22 Apr 2011

Friendly fire

Submitted by ebertus

Erschrecken? Bedauern? Klammheimliche Freude?

Von Allem etwas wohl und primär nach persönlicher Position, der eigenen Sichtweise auf den Menschen, auf die Gesellschaft geschuldet. Pfefferspray ist wohl seit einiger Zeit "das" Mittel der Wahl, "besser" noch als ein Wasserwerfer und eben etwas unterhalb des Einsatzes von wirklich existentiellen, lebensbedrohenden Waffen.

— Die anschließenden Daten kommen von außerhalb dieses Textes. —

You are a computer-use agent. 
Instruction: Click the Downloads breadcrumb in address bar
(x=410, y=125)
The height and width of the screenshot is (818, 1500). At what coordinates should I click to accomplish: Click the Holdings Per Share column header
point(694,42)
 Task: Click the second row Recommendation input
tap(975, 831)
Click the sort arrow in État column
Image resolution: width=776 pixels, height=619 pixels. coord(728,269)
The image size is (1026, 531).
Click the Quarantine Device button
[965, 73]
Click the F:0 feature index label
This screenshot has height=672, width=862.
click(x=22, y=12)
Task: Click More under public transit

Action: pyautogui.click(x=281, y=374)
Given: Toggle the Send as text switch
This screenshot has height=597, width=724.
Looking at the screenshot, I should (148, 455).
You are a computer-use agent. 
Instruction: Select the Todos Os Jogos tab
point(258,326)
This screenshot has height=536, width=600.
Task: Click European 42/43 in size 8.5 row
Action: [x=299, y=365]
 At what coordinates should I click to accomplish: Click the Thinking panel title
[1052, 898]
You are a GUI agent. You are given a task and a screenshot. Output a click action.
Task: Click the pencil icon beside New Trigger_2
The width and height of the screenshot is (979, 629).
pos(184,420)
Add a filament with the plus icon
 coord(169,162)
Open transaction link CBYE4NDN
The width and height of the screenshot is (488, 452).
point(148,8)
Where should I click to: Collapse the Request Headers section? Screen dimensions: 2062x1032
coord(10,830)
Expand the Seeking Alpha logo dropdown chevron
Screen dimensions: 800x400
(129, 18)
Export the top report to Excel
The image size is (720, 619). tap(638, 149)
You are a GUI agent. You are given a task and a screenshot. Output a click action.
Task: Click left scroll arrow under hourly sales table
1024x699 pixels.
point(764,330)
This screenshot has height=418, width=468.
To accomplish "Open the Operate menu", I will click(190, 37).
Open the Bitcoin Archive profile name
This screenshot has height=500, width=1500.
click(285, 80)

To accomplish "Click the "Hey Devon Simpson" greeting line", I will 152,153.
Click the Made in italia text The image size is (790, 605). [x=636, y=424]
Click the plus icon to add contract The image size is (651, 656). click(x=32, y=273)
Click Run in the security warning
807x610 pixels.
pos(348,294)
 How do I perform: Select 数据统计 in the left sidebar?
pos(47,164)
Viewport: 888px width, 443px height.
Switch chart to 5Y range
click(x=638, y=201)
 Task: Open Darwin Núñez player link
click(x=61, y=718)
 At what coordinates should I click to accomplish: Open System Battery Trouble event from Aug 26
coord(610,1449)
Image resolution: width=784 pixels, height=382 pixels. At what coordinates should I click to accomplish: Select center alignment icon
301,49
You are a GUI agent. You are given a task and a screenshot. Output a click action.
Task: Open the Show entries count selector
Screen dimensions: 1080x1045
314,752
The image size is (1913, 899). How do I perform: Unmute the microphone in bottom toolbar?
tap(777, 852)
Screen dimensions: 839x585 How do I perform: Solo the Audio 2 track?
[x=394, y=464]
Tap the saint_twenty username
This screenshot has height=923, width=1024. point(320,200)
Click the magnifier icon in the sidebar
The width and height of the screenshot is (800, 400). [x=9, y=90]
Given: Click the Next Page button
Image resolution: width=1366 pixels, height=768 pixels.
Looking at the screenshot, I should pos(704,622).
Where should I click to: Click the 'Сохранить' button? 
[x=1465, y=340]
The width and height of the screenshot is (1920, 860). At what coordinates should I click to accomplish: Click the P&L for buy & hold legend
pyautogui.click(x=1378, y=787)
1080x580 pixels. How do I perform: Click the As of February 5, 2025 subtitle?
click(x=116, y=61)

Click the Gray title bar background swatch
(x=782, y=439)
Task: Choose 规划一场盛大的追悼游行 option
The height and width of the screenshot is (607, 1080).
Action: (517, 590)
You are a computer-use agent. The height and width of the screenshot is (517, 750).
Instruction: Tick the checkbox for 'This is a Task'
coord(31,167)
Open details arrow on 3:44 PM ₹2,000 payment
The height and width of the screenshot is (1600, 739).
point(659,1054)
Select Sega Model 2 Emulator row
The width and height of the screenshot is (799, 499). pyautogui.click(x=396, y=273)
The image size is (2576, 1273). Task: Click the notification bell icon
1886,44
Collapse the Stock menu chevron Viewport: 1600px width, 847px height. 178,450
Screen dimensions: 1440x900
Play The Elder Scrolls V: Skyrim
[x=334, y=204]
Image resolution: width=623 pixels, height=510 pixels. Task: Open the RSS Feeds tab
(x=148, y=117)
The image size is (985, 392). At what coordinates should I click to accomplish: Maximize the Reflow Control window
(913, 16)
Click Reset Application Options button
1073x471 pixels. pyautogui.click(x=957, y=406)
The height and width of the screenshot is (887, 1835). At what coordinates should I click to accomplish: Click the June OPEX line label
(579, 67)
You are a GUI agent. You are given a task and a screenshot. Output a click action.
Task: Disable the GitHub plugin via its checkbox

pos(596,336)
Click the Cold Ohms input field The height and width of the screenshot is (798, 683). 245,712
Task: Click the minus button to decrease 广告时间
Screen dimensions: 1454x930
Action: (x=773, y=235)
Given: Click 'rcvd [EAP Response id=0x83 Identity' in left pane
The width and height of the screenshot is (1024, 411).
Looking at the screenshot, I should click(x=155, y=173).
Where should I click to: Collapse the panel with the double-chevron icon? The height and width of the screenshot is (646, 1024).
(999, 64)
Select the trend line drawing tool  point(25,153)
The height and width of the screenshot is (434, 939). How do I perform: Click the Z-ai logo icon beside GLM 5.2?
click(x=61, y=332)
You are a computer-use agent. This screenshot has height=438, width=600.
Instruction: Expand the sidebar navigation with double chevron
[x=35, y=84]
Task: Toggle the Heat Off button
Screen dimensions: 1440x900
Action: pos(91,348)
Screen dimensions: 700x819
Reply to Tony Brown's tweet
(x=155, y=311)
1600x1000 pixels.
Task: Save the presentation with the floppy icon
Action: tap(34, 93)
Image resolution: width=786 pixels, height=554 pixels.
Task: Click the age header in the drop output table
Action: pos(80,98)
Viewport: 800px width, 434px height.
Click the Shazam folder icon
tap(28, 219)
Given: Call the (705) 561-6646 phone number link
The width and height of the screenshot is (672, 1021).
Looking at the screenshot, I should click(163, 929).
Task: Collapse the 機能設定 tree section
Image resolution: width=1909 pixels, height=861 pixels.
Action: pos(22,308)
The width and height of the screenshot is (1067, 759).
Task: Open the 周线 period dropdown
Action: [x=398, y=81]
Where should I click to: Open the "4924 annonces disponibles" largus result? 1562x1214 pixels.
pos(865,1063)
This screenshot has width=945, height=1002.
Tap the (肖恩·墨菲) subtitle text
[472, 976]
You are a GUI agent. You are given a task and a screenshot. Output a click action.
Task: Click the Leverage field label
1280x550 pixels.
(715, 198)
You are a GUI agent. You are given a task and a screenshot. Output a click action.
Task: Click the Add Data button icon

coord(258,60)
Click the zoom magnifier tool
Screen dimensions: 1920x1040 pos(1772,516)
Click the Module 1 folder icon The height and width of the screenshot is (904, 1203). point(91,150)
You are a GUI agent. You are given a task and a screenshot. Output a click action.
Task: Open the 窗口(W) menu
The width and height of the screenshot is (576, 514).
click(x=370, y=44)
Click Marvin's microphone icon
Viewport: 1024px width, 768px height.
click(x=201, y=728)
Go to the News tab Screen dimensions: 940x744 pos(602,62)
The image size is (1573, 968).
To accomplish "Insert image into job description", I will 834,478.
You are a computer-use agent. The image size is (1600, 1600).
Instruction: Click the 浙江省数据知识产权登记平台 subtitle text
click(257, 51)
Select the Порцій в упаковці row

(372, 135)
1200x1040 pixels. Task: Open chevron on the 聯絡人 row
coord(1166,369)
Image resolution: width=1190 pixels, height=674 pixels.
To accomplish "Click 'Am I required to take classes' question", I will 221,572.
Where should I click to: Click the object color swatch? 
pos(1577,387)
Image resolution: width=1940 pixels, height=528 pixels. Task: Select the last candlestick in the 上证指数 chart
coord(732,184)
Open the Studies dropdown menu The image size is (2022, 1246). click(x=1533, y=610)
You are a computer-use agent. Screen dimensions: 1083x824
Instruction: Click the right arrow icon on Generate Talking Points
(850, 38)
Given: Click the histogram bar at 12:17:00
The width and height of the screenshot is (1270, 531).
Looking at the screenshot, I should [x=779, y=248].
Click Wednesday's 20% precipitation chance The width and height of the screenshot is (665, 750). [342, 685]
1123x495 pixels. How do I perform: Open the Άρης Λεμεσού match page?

Wer die Bilder vom Stuttgarter Schloßgarten, vom 30.09.2010 gesehen und darüber gelesen hat, der darf sich natürlich gern entscheiden zwischen einem Wasserstrahl und dem Pfeffernebel. Beides Menschenverachtend und gerade die beinahe ausschließlich gutbürgelichen Teilnahme dort im Schloßgarten haben mit Sicherheit sehr schnell sehr viel gelernt.

Etwas gelernt, das darf man annehmen, hat auch dieser höhere Beamte bei seiner Undercover Teilnahme. Interessant werden nun die Weiterungen sein, wenngleich erwartbar in dem Versanden auf dienstlichen Wegen. Bei einem "richtigen" Autonomen etc. wäre die Zeitung mit den vier Buchstaben wohl schon zur Verteidigung des Sprayers aufgelaufen, bei dem Opfer als unbeteiligten Dritten wäre zumindest Verständnis für den Polizisten im stressigen Einsatz angezeigt.

Aber so, die eigenen Leute unter Beschuß nehmen?